= Filas sobre dónde aparecen los objetivos =
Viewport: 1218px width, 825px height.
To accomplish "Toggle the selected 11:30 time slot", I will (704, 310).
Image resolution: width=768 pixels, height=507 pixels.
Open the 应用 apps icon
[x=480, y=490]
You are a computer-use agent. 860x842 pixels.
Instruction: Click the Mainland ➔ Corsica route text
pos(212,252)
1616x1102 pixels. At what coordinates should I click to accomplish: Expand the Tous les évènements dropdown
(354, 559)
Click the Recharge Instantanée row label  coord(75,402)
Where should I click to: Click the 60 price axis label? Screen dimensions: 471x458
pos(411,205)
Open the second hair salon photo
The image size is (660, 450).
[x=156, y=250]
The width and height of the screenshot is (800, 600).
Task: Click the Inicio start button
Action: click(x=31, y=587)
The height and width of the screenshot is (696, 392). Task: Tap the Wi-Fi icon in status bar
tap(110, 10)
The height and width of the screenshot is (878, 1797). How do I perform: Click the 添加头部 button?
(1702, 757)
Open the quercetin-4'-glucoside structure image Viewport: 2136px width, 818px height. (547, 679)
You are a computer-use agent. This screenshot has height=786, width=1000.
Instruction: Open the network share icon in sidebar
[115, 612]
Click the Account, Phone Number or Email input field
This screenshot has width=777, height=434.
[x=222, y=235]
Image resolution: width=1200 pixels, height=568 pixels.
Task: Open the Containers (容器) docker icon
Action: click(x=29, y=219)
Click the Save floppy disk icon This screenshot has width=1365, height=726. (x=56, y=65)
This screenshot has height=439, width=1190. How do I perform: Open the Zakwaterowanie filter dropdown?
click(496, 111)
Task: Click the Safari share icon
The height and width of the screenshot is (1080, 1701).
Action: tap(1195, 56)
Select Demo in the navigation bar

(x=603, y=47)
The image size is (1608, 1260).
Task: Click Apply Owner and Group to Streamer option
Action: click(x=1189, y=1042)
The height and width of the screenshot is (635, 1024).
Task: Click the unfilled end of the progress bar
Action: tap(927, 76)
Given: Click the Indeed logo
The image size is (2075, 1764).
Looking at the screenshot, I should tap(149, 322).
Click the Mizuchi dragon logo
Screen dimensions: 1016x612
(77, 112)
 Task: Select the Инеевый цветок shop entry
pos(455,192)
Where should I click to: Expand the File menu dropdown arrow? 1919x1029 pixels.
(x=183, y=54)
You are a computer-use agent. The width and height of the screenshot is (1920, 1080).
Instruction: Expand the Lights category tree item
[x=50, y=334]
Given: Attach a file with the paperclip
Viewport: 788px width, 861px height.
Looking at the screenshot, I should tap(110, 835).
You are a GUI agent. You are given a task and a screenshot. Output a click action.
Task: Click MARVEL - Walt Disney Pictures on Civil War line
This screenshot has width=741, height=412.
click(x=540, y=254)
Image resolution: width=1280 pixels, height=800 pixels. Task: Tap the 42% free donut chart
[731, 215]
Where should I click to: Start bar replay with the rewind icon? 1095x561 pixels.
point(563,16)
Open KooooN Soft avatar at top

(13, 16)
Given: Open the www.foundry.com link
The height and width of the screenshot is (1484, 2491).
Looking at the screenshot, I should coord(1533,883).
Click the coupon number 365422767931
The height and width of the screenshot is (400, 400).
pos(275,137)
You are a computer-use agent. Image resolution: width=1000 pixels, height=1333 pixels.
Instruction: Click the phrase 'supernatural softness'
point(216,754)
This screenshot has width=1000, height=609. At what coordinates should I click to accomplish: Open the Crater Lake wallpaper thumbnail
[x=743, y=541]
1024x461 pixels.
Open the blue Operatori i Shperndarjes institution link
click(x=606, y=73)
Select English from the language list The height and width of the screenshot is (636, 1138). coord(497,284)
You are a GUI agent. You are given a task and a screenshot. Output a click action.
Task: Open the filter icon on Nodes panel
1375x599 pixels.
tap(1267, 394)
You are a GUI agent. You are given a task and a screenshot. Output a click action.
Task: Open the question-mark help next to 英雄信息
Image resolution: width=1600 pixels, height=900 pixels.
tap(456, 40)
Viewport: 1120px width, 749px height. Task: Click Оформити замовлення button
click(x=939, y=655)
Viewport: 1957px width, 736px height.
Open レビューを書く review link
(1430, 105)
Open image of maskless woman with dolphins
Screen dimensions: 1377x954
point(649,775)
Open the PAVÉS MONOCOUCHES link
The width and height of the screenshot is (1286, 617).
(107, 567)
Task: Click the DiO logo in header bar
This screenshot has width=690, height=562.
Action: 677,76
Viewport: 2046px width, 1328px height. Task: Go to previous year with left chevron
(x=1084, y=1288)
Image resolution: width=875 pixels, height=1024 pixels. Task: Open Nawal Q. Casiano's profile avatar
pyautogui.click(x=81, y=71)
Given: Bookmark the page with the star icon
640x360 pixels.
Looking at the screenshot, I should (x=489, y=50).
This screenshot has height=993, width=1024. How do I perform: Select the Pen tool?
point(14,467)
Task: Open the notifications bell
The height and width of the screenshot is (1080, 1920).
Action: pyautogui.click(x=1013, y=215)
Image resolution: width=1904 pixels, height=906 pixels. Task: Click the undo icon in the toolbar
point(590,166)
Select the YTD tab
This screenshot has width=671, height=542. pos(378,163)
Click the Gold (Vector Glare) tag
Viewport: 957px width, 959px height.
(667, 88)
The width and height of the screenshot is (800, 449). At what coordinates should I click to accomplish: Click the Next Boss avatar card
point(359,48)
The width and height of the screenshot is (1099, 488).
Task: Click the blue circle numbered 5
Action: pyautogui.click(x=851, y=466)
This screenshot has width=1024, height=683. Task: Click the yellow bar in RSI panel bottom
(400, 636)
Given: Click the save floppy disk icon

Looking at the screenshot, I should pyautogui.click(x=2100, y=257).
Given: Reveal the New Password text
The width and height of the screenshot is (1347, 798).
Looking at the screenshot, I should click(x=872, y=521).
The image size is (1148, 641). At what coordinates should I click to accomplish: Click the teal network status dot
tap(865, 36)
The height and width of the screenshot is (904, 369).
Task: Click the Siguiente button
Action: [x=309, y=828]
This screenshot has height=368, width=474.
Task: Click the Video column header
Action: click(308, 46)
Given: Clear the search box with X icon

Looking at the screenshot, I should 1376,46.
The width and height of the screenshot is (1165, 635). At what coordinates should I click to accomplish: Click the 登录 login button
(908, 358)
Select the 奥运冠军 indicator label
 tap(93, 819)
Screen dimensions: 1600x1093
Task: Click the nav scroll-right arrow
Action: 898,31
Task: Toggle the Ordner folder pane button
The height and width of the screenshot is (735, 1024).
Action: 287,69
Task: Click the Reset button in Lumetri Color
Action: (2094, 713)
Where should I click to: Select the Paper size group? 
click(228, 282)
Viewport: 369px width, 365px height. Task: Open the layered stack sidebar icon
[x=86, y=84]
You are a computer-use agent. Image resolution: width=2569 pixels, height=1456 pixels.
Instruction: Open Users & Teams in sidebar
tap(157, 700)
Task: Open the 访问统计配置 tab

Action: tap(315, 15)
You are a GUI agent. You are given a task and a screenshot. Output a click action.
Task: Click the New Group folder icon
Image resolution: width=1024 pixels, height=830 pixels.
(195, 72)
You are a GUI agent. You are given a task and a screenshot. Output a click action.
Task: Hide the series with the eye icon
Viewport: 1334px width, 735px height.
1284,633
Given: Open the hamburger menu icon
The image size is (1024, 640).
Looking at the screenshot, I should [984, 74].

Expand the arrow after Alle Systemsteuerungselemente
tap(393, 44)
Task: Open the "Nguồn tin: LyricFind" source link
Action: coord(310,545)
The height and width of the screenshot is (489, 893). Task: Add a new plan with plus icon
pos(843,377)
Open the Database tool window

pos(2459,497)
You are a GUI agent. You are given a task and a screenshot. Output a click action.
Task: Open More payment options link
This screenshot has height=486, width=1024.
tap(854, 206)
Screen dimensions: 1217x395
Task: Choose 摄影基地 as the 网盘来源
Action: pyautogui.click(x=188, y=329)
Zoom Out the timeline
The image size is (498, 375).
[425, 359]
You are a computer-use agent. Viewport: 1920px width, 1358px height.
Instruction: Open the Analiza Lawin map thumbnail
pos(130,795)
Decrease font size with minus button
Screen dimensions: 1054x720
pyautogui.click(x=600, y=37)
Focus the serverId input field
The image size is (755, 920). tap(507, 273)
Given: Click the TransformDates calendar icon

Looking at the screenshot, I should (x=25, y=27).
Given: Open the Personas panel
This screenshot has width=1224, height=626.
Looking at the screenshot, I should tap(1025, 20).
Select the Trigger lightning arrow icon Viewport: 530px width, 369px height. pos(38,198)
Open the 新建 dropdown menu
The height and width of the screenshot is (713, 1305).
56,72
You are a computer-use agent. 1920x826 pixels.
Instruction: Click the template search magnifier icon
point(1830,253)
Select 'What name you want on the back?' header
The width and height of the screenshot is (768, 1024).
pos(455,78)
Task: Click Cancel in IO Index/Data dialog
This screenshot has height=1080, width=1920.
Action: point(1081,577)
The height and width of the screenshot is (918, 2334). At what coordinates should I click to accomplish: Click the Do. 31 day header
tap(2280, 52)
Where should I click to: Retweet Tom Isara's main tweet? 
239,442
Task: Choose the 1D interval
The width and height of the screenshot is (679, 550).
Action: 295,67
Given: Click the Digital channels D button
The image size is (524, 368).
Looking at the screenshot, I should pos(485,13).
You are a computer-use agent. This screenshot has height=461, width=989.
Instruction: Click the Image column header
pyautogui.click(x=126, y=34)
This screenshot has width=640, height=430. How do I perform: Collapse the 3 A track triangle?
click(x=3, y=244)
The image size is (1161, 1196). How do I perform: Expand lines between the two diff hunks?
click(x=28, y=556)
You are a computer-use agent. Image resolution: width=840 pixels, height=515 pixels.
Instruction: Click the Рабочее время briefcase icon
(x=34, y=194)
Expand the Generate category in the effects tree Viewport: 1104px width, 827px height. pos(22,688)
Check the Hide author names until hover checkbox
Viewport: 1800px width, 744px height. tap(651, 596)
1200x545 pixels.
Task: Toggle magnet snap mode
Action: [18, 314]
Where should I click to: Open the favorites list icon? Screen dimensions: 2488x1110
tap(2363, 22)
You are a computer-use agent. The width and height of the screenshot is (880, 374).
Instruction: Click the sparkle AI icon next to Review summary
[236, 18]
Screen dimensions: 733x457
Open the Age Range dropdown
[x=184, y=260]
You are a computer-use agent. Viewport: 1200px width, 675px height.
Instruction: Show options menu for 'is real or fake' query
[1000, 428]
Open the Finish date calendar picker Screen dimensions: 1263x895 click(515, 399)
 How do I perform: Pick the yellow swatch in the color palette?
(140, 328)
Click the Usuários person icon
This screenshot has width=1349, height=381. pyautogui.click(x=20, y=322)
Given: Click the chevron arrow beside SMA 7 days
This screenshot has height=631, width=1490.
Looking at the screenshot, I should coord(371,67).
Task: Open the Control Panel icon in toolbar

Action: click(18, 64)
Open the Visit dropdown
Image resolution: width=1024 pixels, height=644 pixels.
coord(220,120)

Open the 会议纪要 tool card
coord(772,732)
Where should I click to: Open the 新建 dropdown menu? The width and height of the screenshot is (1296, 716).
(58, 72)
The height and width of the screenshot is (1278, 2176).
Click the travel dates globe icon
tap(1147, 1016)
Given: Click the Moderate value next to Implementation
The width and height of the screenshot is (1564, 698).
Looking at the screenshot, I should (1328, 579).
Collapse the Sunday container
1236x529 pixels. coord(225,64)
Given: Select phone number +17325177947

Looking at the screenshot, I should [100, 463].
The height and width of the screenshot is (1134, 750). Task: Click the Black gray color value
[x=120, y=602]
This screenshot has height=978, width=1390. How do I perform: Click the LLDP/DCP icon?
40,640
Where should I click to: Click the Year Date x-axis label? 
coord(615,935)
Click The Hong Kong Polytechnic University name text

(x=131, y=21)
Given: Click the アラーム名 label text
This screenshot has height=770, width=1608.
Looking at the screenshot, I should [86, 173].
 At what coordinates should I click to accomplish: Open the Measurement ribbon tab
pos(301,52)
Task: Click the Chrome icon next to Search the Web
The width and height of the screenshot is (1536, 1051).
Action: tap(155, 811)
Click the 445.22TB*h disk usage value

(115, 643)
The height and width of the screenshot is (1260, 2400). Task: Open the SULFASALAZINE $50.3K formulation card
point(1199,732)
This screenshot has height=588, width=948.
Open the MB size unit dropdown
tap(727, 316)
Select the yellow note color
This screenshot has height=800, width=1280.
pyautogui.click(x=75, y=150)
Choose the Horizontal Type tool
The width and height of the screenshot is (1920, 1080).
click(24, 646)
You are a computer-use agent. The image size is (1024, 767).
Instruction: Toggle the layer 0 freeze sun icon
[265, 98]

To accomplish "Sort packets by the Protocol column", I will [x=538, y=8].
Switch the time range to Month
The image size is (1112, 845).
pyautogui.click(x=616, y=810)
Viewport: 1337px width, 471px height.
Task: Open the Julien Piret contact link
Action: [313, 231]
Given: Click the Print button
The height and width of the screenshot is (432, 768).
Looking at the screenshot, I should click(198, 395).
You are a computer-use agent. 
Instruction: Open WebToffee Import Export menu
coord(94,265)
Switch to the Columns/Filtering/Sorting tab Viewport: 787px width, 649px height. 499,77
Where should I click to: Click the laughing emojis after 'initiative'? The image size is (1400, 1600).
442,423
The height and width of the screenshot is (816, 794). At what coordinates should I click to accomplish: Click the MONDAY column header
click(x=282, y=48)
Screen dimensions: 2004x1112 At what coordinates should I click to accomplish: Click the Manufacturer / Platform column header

= QUÉ HACER =
Por favor, actualiza las líneas que van desde la que contiene "The height and width of the screenshot is (1134, 750)." hasta la que contiene "pos(301,52)", ambas incluidas, cambiando "Measurement" por "Review". Devuelve solo esas líneas, con todo lo demás igual.

= RESPUESTA ESPERADA =
The height and width of the screenshot is (1134, 750). Task: Click the Black gray color value
[x=120, y=602]
This screenshot has height=978, width=1390. How do I perform: Click the LLDP/DCP icon?
40,640
Where should I click to: Click the Year Date x-axis label? 
coord(615,935)
Click The Hong Kong Polytechnic University name text

(x=131, y=21)
Given: Click the アラーム名 label text
This screenshot has height=770, width=1608.
Looking at the screenshot, I should [86, 173].
 At what coordinates should I click to accomplish: Open the Review ribbon tab
pos(301,52)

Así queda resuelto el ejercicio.